The advisable course of action?

It is in the UNP’s ideal interests to bring this problem up with its Indian and Western allies, and reach an understanding on the substantive political dangers of pursuing the path of satisfying the demands of constitutional Tamil nationalism, represented mostly by the TNA. Beyond a set of cosmetic political reforms that it can marketplace in the North, the TNA harbours no interest in the day-to-day problems affecting the Tamil folks and specially the class and caste dimensions of such difficulties. The West is engulfed by the perception that the TNA is the main Tamil political entity, commanding the biggest support base. The TNA wins elections with relative ease in the North due to a fundamental cause: there exists no viable and credible option to the TNA in the predominantly Tamil electoral districts of northern Sri Lanka. It will be in the very best interests of a future UNP government (and certainly its Indian and Western backers) to proceed on a social reform agenda, and also take concerted methods to open a lot more space for political participation, and assist build option political voices that challenge the TNA’s electoral monopoly.
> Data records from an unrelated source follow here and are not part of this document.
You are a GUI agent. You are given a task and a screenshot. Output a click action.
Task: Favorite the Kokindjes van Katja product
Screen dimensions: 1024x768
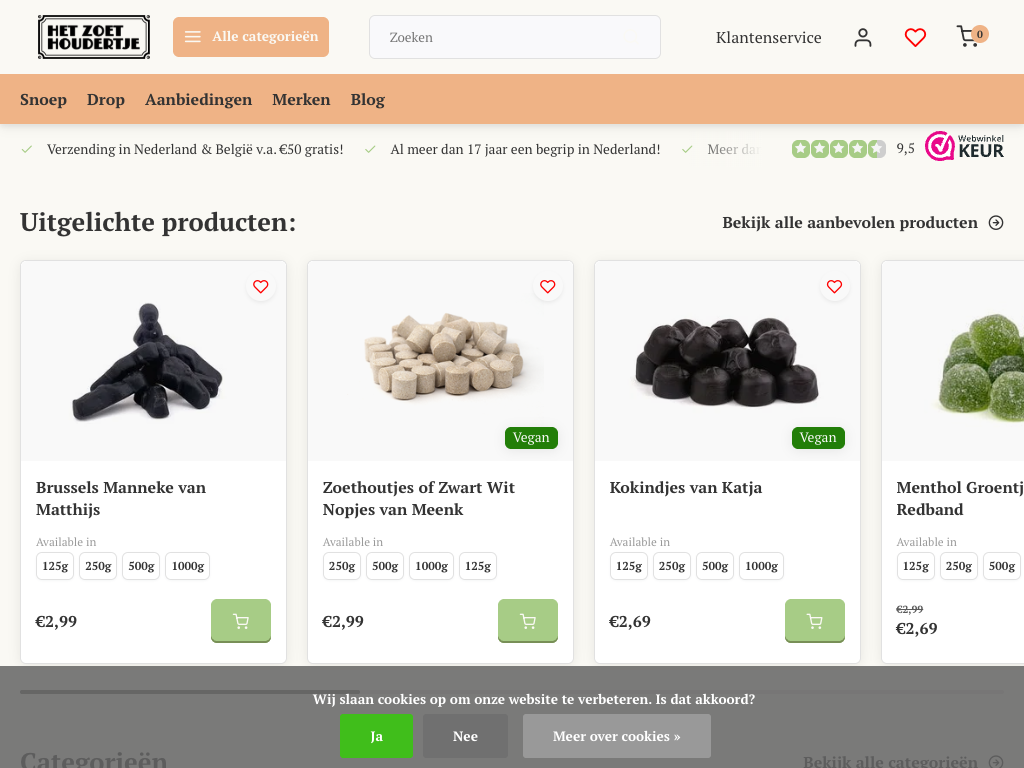(835, 287)
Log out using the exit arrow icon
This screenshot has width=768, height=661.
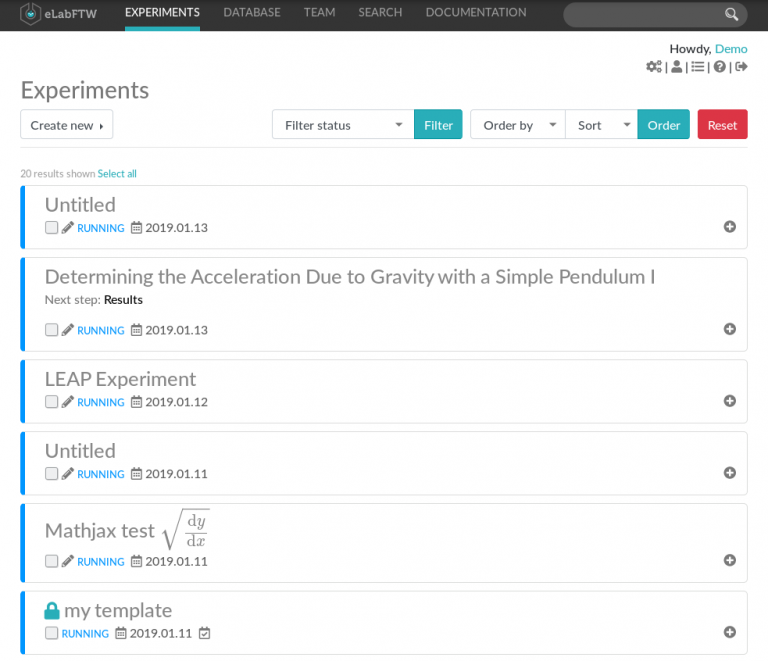tap(741, 67)
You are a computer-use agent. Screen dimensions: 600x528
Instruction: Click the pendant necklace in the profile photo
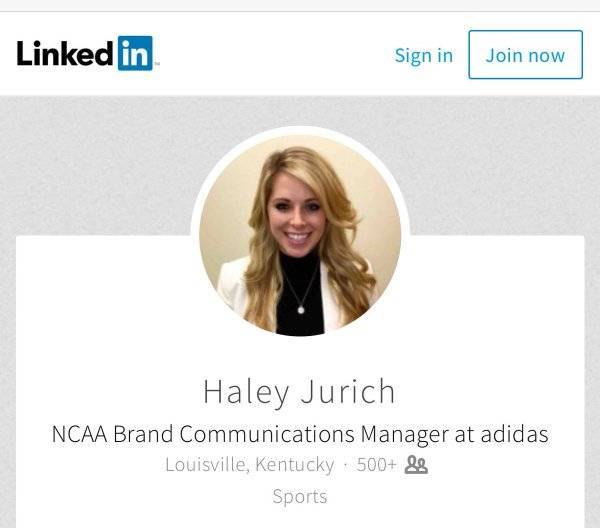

The present-day TNA is all but a Vellalar gentlemen’s’ Club, an unwelcome space for these from other castes and for rehabilitated ex-LTTE combatants, and for the most vulnerable segments of society. In this context, it is an absolute necessity in terms of basic democratic politics to aid create credible, totally democratic, non-violent and inclusive political alternatives to the TNA in northern Sri Lanka. A procedure of that nature would also give a valuable basis to launch a conversation on topics such as devolution of powers and institution creating. International observers want to take adequate stock of this reality.

Delhi, Washington D.C. et al: set your priorities straight!

Unless Delhi and the West wishes a future return of the Rajapaksa regime, it is in their very best interests to assistance a social justice-based reform agenda in northern Sri Lanka, which also involves an effort to strengthen democratic politics, diversifying political representation and enhancing inclusivity. Instead, adumbrating a commitment to practically non-feasible and politically risky political reform is verified hara-kiri and a enjoy letter to hardline Sinhala nationalism. As the pro-UNP media does, singling out a political party striving to emerge as a decisive force in national politics fit to be the official opposition and/or to assume governmental workplace, amounts to all but petty fear-mongering and a increasing fear of the JVP’s recognition.